Novosti Nedeli (נובוסטי נדלי; Новости Недели, lit. News of the Week), sometimes shortened to Novosti, is an Israeli weekly newspaper geared at the Russian-speaking population of the country. Based in Tel Aviv, it is the oldest Russian-language weekly in Israel.

==History==
Novosti Nedeli started in 1989 by a group of olim from the Soviet Union. In 1990 it was purchased by a group of Israeli journalists, including Eli Azur. The paper is part of a group of several other Russian-language publications owned by Azur.

The publication became a daily in 1990, and continued in this format until 2003. The newspaper has partnered with The Jerusalem Post and Maariv, allowing it to translate some of the articles from these publications into Russian.

==Exposés==

In 2001, Novosti Nedeli covered the issue of fraud against Russian-speaking immigrants in Israel, leading to a special parliamentary session on the matter.

==Attachments==
Multiple magazines have been attached to Novosti Nedeli, published by the same company.
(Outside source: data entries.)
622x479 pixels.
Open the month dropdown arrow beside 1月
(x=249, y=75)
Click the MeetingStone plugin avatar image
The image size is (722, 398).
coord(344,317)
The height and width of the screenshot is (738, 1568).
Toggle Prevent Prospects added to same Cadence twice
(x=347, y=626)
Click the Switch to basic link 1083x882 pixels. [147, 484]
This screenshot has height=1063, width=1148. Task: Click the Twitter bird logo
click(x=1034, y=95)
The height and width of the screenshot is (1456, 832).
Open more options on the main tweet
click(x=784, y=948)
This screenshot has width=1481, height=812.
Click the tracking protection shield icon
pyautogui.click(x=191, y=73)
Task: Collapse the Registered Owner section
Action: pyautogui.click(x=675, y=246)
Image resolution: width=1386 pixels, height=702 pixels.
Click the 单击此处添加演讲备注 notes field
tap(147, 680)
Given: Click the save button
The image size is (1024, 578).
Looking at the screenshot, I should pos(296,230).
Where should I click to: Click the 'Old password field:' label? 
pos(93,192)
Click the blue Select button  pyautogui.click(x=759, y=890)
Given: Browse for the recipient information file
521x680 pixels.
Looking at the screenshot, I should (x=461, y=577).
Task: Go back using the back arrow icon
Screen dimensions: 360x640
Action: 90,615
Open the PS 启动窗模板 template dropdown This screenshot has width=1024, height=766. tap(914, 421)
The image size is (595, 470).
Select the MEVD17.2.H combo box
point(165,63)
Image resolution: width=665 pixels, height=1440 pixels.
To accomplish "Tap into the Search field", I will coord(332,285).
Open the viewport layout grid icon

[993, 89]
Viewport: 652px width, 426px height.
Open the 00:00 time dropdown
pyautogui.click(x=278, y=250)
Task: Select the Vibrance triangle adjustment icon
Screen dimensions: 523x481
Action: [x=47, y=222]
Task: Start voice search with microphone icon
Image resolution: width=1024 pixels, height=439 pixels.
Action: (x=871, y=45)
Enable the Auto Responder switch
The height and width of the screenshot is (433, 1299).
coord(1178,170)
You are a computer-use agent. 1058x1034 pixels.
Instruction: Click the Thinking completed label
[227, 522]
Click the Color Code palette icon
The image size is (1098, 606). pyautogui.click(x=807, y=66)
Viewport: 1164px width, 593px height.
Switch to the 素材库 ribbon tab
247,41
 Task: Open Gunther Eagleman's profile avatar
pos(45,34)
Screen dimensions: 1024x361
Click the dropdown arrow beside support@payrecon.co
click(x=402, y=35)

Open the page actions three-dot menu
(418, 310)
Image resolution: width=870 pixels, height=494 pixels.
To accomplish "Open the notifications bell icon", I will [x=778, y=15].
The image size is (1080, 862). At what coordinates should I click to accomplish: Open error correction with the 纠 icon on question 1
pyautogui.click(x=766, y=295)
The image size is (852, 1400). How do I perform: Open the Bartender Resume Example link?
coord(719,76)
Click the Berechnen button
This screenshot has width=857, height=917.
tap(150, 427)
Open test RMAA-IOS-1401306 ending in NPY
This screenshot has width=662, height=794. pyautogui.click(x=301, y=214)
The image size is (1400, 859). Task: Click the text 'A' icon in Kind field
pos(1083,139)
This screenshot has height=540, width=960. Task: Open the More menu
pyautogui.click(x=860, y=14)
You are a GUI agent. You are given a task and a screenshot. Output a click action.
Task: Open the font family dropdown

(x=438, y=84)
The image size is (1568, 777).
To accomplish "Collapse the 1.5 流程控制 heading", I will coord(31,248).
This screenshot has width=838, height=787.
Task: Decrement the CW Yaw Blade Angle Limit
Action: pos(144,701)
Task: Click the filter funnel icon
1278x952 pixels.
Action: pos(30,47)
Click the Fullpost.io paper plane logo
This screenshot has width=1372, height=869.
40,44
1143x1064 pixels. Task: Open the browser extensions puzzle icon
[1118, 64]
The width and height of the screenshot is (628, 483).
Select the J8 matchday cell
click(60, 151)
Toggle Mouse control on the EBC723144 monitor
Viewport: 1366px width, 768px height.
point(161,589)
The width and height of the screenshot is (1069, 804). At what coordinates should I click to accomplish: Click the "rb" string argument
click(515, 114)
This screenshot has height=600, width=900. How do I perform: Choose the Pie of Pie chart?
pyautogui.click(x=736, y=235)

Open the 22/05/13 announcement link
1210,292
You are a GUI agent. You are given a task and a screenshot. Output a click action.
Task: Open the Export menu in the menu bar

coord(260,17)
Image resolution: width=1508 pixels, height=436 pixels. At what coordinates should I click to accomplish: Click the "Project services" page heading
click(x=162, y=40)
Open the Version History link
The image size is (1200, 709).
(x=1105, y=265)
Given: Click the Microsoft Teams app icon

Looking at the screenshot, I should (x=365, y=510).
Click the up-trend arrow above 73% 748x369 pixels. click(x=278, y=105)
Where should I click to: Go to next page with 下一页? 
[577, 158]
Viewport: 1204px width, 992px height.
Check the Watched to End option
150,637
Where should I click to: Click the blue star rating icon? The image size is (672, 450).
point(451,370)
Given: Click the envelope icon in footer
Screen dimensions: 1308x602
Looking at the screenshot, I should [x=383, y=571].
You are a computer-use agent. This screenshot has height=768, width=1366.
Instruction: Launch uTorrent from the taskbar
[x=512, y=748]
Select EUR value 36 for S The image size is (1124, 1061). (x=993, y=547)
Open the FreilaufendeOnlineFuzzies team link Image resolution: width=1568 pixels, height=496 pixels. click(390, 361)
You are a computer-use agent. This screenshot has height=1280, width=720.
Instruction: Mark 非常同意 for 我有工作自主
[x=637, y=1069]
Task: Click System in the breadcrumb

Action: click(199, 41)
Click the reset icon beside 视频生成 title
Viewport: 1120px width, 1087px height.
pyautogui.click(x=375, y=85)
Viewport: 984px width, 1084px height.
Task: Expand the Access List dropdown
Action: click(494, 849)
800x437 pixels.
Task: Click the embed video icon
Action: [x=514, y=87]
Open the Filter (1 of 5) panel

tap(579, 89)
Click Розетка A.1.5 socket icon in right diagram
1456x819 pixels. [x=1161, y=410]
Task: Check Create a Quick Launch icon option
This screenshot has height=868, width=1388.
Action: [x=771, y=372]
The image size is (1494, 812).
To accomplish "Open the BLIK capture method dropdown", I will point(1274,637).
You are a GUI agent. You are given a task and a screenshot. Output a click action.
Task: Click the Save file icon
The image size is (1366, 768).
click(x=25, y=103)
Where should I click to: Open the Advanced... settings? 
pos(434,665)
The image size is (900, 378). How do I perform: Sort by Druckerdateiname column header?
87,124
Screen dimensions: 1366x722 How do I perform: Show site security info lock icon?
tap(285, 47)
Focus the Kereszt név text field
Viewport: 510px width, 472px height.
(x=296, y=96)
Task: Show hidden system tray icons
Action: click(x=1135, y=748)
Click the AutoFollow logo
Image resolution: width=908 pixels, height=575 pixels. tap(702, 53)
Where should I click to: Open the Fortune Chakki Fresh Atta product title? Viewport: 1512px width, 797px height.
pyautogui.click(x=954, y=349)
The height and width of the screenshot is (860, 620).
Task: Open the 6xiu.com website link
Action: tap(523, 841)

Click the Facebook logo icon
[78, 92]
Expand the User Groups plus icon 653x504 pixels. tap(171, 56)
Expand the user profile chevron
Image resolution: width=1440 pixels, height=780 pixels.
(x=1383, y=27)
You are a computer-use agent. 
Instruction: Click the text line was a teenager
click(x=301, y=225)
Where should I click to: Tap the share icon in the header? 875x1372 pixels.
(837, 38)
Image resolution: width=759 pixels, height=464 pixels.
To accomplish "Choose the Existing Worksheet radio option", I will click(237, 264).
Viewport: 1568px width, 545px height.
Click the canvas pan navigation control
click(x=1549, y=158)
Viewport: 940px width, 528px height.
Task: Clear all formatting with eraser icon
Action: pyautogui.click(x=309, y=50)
These include: Echo (Эхо), Luch (Луч) and Sekret (Секрет).

==Controversies==
In 2003, the publication was sued by the publisher of Ogoniok, a Russian magazine, for plagiarizing 19 of its articles. Novosti Nedeli was ordered to pay a fine in 2007, totaling over ILS 315,000. In 2007, Novosti was handed a similar lawsuit by Kommersant, this time for ILS 4.64 million, for copying 232 articles.

==Notable journalists==
Knesset members Nino Abesadze and Marina Solodkin worked for Novosti Nedeli. Russian-Israeli-American journalist Victor Topaller also wrote for the newspaper.